Choice C: Lung Sounds
Crackles heard upon auscultation in the posterior lungs and the client being dyspneic are significant findings that require immediate follow-up. Crackles can indicate fluid accumulation in the lungs, which may be a sign of pulmonary edema or pneumonia. Dyspnea, or difficulty breathing, further supports the need for urgent assessment and intervention. The nurse should perform a thorough respiratory assessment, monitor oxygen saturation levels, and notify the healthcare provider. Interventions may include administering supplemental oxygen, positioning the client to improve ventilation, and possibly initiating diuretic therapy if fluid overload is suspected.
Choice D: Incision Site
The incision site has purulent drainage, redness, and warmth, which are classic signs of infection.

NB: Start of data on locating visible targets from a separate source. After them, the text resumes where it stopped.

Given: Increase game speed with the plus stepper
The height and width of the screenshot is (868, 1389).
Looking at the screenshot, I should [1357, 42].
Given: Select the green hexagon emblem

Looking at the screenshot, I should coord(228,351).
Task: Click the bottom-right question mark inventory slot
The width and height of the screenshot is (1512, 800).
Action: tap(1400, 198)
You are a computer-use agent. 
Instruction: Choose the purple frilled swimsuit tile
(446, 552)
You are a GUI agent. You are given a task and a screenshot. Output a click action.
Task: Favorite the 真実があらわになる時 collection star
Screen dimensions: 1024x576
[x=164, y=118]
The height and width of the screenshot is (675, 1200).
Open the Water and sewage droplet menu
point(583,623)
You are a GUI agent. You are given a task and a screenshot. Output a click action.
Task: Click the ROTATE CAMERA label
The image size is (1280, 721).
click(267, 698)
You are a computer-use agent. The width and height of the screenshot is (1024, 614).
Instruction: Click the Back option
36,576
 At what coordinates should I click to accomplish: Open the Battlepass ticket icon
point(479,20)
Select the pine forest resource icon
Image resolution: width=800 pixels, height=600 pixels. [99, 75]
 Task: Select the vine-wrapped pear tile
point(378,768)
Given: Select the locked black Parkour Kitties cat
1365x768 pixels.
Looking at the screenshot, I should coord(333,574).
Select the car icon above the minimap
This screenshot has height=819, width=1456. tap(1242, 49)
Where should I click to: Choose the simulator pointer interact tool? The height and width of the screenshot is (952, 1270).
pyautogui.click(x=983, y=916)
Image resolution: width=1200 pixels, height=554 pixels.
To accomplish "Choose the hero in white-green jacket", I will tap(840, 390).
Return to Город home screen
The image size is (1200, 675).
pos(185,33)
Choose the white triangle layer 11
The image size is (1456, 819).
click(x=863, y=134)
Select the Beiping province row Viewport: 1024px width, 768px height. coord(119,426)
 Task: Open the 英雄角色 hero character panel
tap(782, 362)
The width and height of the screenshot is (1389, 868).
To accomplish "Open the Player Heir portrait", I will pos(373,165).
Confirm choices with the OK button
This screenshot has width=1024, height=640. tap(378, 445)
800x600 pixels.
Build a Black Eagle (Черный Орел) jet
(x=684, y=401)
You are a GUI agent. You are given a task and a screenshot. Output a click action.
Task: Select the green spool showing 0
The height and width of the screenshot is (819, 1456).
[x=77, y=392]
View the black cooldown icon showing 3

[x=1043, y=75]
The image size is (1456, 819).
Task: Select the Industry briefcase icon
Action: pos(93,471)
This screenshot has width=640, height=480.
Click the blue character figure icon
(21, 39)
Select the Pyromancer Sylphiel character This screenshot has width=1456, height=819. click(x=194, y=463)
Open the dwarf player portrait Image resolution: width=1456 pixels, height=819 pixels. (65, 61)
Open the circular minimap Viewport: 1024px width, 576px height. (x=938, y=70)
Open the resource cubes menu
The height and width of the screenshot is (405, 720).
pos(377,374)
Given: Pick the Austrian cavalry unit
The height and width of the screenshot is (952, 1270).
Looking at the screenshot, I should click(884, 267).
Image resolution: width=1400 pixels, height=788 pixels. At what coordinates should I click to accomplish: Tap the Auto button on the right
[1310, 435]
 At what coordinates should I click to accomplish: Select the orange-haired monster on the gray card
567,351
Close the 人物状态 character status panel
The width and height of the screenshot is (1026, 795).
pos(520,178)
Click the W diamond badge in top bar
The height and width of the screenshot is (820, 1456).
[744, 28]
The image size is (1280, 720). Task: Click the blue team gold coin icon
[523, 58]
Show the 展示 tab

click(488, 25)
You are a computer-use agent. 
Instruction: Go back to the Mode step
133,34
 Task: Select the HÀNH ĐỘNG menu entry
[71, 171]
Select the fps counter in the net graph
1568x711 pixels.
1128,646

Postoperative infections can lead to serious complications, including sepsis if not promptly addressed. The nurse should assess the incision site for additional signs of infection, such as increased swelling, foul odor, or increased pain. The healthcare provider should be notified immediately to initiate appropriate interventions, which may include wound cultures, antibiotics, and possibly surgical intervention to manage the infection. Monitoring the client’s temperature and other vital signs is also essential to detect systemic infection early.
Choice E: Pedal Pulses
The client’s pedal pulses are +2 bilaterally, which is considered normal. Pedal pulses are assessed to evaluate peripheral circulation, and a +2 rating indicates normal pulse strength. There is no immediate concern regarding the client’s peripheral circulation based on this finding. However, it is important to continue monitoring peripheral pulses as part of routine postoperative care to ensure there are no changes that could indicate vascular complications.